Parkinson’s Fundraising

Post 35
I had a dream.  A line of motorcyclists rumble through town flying their colors, “The Park’n Rides.”
They collect donations for PD research.
They have “Shake ’n Bake” dinners.  All collections go to the cause.
The officers of the club call themselves the “Movers ‘n Shakers.”
They plan events until a cure is found.

Thursday, January 13, 2011

Recognizing Uncle Winnie – Another Parkinson’s Patient

Post 34
I was standing outside the convenience store, drinking a cup of coffee, when an old pickup pulled up dragging a trailer. On the trailer was an even older Wheel Horse tractor. The door to the truck swung open, an out stepped a man who began to shuffle his way to the store.
As he approached, I took a chance. “You’re Uncle Winnie” I said. “Who wants to know? He replied.
“I’m a friend of your nephew Tom, over at the hardware store. I have Parkinson’s too.”
“Too bad for you.“ he said. “It’s a real nuisance. It hit me like a ton of bricks.  Literally.  One day I was fine, and then I’m dragging like I have lead in my shoes “ He turned, and without another word, went into the store and about his business.
My next stop was the hardware store.
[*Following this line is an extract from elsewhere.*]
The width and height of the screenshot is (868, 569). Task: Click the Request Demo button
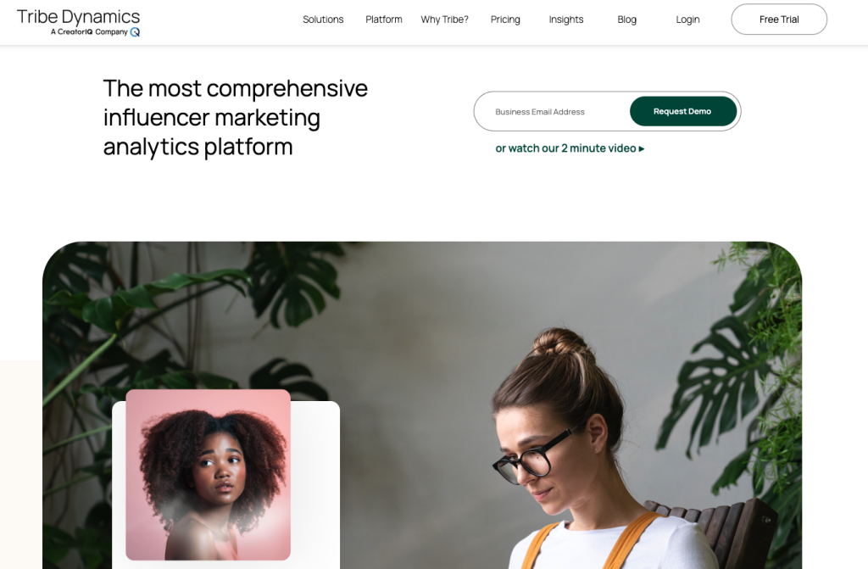tap(683, 111)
I walked up the aisle looking for Tom. I turned the corner, to find him stocking shelves.
“Tom,” I said “I just met Uncle Winnie.”
That’s interesting,” Tom said. “When I heard you shuffling in the other aisle, I thought you were him!”
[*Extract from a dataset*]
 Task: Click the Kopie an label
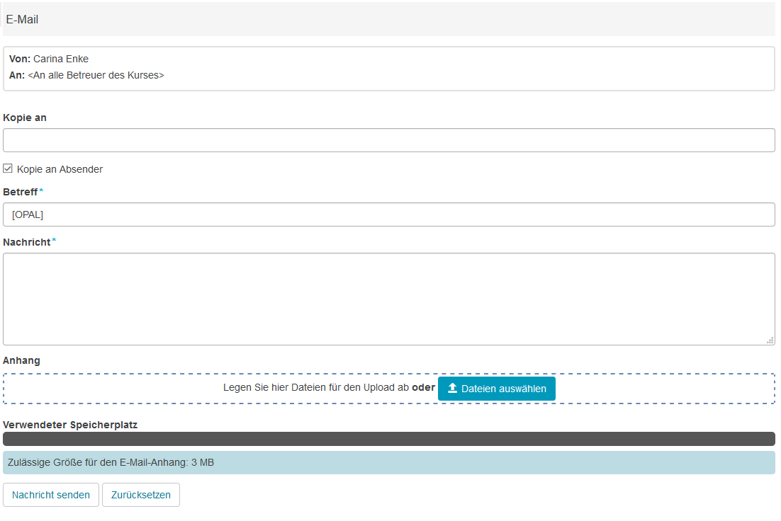tap(25, 118)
A Hidden Parkinson’s Community

Post 33
Tom owns and operates one of the last great independent hardware stores in eastern Pennsylvania. He is successful despite the fact that there are two Home Depots and a Lowe’s within five miles. The secret to his success is that when you walk into the store, you feel like family.  I have been his customer for 20 years and I am happy to call him a friend.
It was no surprise to Tom when, on impulse, I picked up a keychain pill container and had him add it to my bill. I remarked “I carry a lot of pills these days, Tom.”
“You have Parkinson’s don’t you?” he asked. “I didn’t want to say anything, but you walk just like Uncle Winnie.”
Uncle Winnie, it turns out, has had Parkinson’s for at least ten years. He’s in his seventies, and still runs a lawn mower service. He rides a garden tractor, even if he does lean off the side rather precariously.
When you are familiar with Parkinson’s, you start to see it in others.  I see strangers walking with a slight shuffle and wonder if I’m really looking at a fellow Parky.  I haven’t quite worked out how to ask.
Anyone have any experience to share?